WTO backs China in trade dispute with US
The World Trade Organization (WTO) allowed China this week to retaliate with duties on $645 million worth of US imports per year over Washington’s failure to comply with international trade rules. The case is part of a decade-old trade dispute over US anti-subsidy duties on Chinese goods.
The dispute dates back to 2012, when Beijing applied to the WTO to challenge countervailing duties that Washington introduced between 2008 and 2012 on 22 Chinese products, including paper, solar panels, and steel wire. Beijing had initially asked the trade body to award it the right to impose tariffs on $2.4 billion of US goods but later scaled that back to $788.75 million.
“China urges the US to stop looking for excuses and immediately take action to correct its wrongdoings in trade remedy investigations against China,” Gao Feng, the spokesman for China’s Ministry of Commerce, said on Thursday, as quoted by the South China Morning Post.

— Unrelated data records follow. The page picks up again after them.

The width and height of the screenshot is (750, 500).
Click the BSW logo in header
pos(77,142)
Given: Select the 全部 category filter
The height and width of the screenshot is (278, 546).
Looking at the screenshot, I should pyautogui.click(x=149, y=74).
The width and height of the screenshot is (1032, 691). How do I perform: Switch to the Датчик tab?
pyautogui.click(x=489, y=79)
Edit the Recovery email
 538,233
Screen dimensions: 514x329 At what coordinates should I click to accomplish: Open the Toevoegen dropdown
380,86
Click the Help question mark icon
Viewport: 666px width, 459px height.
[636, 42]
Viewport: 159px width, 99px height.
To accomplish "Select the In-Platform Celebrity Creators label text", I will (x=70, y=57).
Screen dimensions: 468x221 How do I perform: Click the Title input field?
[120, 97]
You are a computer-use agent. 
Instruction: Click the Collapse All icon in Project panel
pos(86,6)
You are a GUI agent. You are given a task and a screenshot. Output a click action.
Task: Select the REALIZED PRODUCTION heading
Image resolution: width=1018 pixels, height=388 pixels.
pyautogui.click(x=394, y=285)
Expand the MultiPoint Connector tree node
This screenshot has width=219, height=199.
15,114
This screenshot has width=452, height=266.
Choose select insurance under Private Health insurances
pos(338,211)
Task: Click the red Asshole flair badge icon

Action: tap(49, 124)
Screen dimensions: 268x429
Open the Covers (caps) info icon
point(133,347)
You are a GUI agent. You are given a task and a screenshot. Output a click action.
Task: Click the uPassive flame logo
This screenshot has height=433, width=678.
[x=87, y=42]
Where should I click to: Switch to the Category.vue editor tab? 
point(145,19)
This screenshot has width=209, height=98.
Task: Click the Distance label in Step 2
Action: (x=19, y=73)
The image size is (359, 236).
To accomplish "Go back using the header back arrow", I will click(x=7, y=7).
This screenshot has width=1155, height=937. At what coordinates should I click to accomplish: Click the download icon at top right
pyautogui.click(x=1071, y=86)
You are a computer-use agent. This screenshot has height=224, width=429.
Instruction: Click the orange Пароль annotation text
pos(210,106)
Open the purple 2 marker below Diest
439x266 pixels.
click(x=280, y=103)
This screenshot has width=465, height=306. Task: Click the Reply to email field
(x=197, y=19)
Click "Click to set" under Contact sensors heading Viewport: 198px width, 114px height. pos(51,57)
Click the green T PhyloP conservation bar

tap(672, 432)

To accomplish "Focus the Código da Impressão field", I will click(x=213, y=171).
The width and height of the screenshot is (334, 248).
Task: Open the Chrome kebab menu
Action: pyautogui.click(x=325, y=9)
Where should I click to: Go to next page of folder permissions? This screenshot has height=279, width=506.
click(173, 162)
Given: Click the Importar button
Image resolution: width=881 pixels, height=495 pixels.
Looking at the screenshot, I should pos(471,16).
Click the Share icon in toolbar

The WTO ruling marks the second time that China has been authorized to fight back against US anti-dumping duties. In November 2019, a WTO arbitrator allowed Beijing to slap duties on up to $3.58 billion worth of US imports. In that separate case, the trade body also found fault in the way Washington determined whether Chinese products are being dumped on the US market.
The US has tariffs on more than $300 billion of Chinese goods imposed by former US President Donald Trump, most of which are still in place.